***** EXTRAIT SOURCE

Ces  projets  lancés  ne  sont  donc pas  affectés  par  les  mesures  publiques   prises  par  certaines  puissances  européennes et leur institutions  communautaire, de supprimer  le  soutien public  au financement  de  projets industriels à combustibles fossiles.

Si les  projets  pétroliers  et  gaziers  du Sénégal sont  en bonne voie, en revanche, la situation économique de la  centrale  électrique au charbon de Sendou de 125 MW, est  plus  délicate. Elle est la propriété  de  la  société  Nykomb Synergetics Development AB (Suède), dirigée  par  l’homme d’affaire Norland SUZOR. Cette  centrale  inaugurée  tout juste en 2019, après  plusieurs  péripéties liées  aux  critiques  environnementales de collectifs citoyens, est placée en redressement  judiciaire. Pourtant son modèle de financement  du capital d’un montant de 196 millions  d’Euros avait  été  bien réussi avec  le  tour  de  table  suivant :

–   Banque  Africaine  de  Développement (BAD), arrangeur (« Mandated lead Arranger ») : prêt de 55 millions d’Euros, approuvé  en 2010, pour  une  maturité de 14 ans ;

– autres Co-financiers  : BOAD ( Banque  Ouest Africaine  de  Developement), CBAO (Compagnie bancaire de l’Afrique occidentale), FMO (La Société financière de développement néerlandaise) et ICF (Investment Climate  Facility  ou Le  Fonds  pour Climat d’Investissement en Afrique).

**********

### CONSIGNE
Reprenez l'extrait sur la centrale au charbon de Sendou en rédigeant la suite qui vient après sa dernière phrase.

***** DONNÉES AFFICHÉES

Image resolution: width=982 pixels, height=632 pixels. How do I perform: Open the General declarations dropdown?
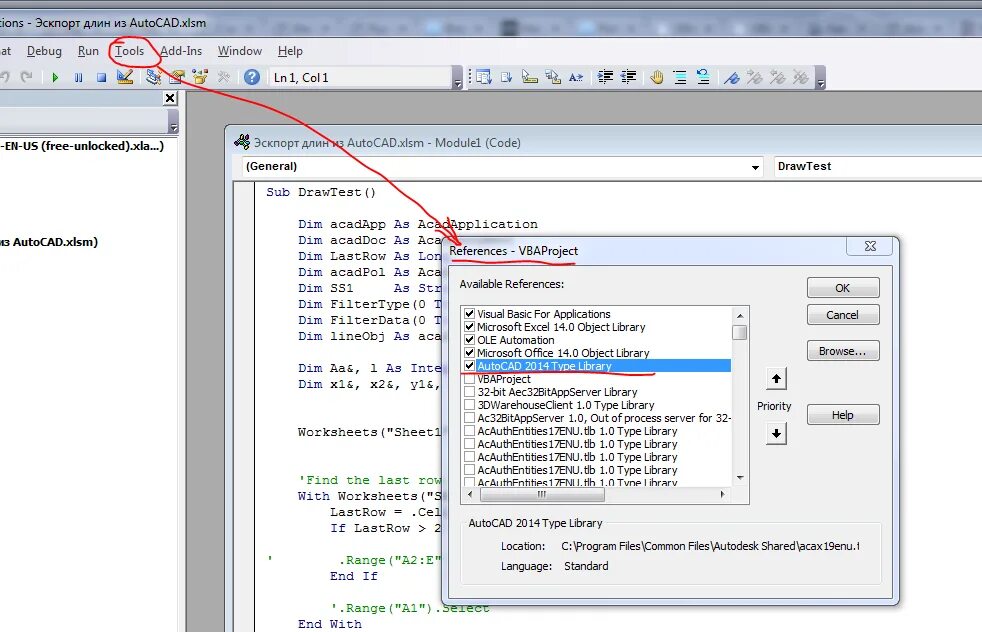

**********

### RÉSULTAT ATTENDU
Il est cependant  heureux  de  voir  de  meilleures  perspectives  se  dessiner  car il a été annoncé par le Ministre  du pétrole, sa  conversion au gaz naturel. Cette éclaircie, est la preuve   de  la capacité  d’adaptation des  processus  industriels privés aux exigences économiques  et  environnementale du Sénégal. Cette  unité vient  donc utilement  renforcer  le  parc   des  producteurs  privés  d’électricité ( IPP : Independant  Power  Producers)  opérant  dans  le  cadre  de  la  formule  «  Build, Own, Operate » (BOO), composés  principalement des sociétés  suivantes :  

– IPP de  la  firme  britannique  Lekela Power  exploitant le  parc éolien (180 m de  hauteur) des éoliennes de Taïba Ndiaye d’une  capacité de 158,7 MW assurée par 46 turbines ;

– les  autres IPP libanais (Matelec), américain (ContourGlobal)

La  preuve  par  les  faits  est donc  établie. Elle ne  fait  que  conforter et accompagner le déploiement  du Plan Sénégal Emergent  dont  la  composante  énergétique  est  l’épine  dorsale. 

2. Quid  des  découvertes  à venir ?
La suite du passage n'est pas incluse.